» Exercise brief
Below are lines of data, and only some are wanted. Please repeat exactly those from the line that has "You are a GUI" through the line that has "РФ сбила рекордное".

**** Dataset excerpts

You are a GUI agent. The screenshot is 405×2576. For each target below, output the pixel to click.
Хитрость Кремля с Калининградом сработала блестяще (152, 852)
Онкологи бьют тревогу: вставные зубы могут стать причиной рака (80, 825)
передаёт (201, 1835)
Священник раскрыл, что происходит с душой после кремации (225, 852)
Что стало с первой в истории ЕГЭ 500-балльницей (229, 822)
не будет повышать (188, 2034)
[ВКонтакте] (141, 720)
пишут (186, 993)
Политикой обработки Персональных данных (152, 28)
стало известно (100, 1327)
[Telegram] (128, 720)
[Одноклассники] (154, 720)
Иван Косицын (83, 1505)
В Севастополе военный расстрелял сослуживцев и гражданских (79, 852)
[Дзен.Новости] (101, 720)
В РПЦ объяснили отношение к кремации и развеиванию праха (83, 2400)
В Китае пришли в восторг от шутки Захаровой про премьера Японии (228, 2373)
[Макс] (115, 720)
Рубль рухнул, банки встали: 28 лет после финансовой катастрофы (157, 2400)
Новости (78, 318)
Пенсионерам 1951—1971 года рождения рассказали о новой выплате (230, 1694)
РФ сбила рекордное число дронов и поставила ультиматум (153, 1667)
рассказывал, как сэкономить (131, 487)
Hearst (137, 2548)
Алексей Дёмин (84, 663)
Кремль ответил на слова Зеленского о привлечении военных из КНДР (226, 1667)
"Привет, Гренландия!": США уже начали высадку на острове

********
**** Dataset excerpts

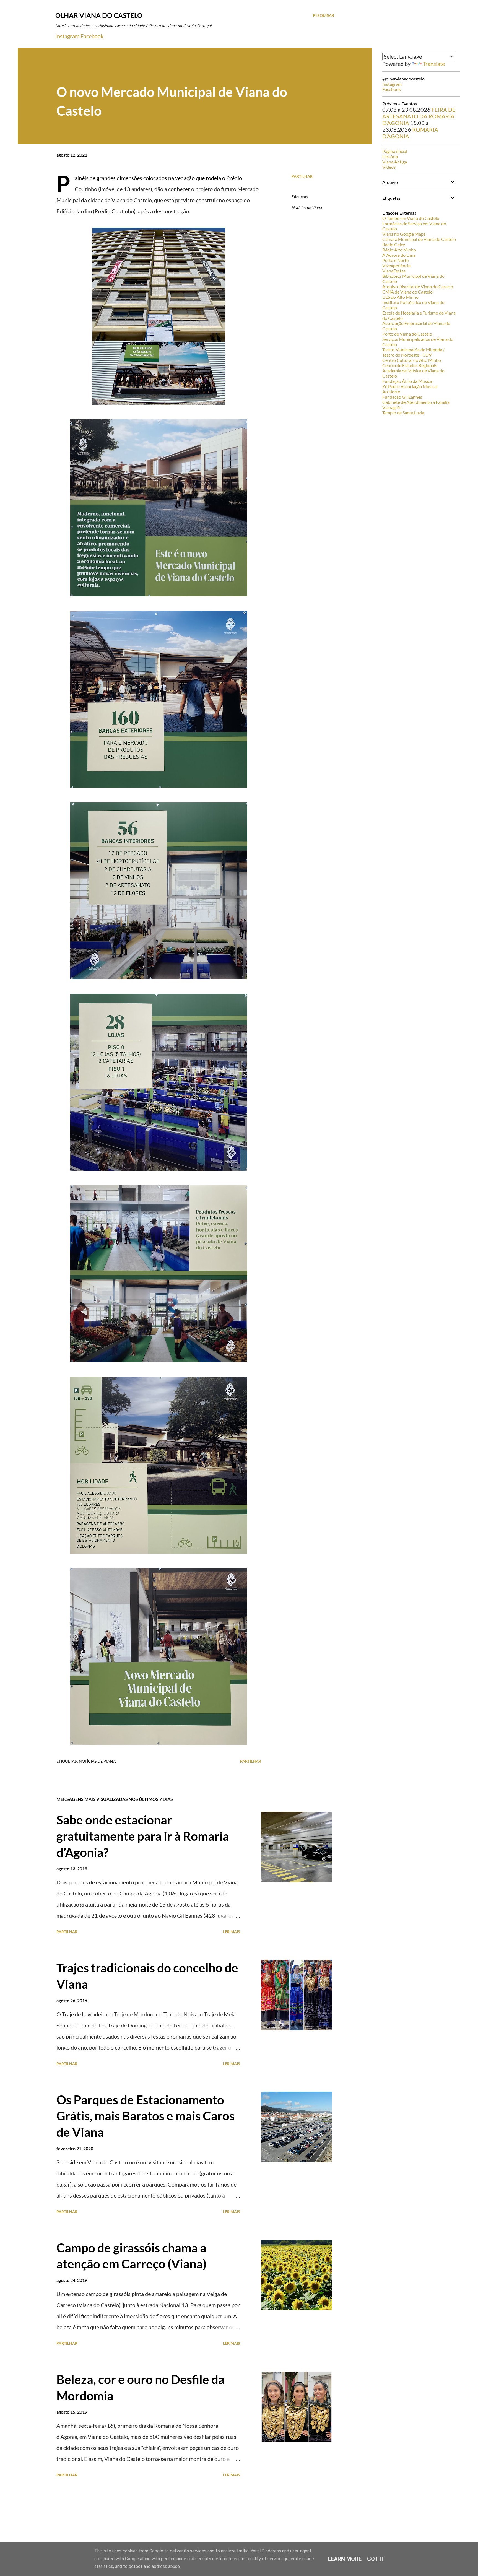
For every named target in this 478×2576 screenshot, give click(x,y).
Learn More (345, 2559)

********

» Solved exercise
You are a GUI agent. The screenshot is 405×2576. For each target below, output the pixel to click.
Хитрость Кремля с Калининградом сработала блестяще (152, 852)
Онкологи бьют тревогу: вставные зубы могут стать причиной рака (80, 825)
передаёт (201, 1835)
Священник раскрыл, что происходит с душой после кремации (225, 852)
Что стало с первой в истории ЕГЭ 500-балльницей (229, 822)
не будет повышать (188, 2034)
[ВКонтакте] (141, 720)
пишут (186, 993)
Политикой обработки Персональных данных (152, 28)
стало известно (100, 1327)
[Telegram] (128, 720)
[Одноклассники] (154, 720)
Иван Косицын (83, 1505)
В Севастополе военный расстрелял сослуживцев и гражданских (79, 852)
[Дзен.Новости] (101, 720)
В РПЦ объяснили отношение к кремации и развеиванию праха (83, 2400)
В Китае пришли в восторг от шутки Захаровой про премьера Японии (228, 2373)
[Макс] (115, 720)
Рубль рухнул, банки встали: 28 лет после финансовой катастрофы (157, 2400)
Новости (78, 318)
Пенсионерам 1951—1971 года рождения рассказали о новой выплате (230, 1694)
РФ сбила рекордное число дронов и поставила ультиматум (153, 1667)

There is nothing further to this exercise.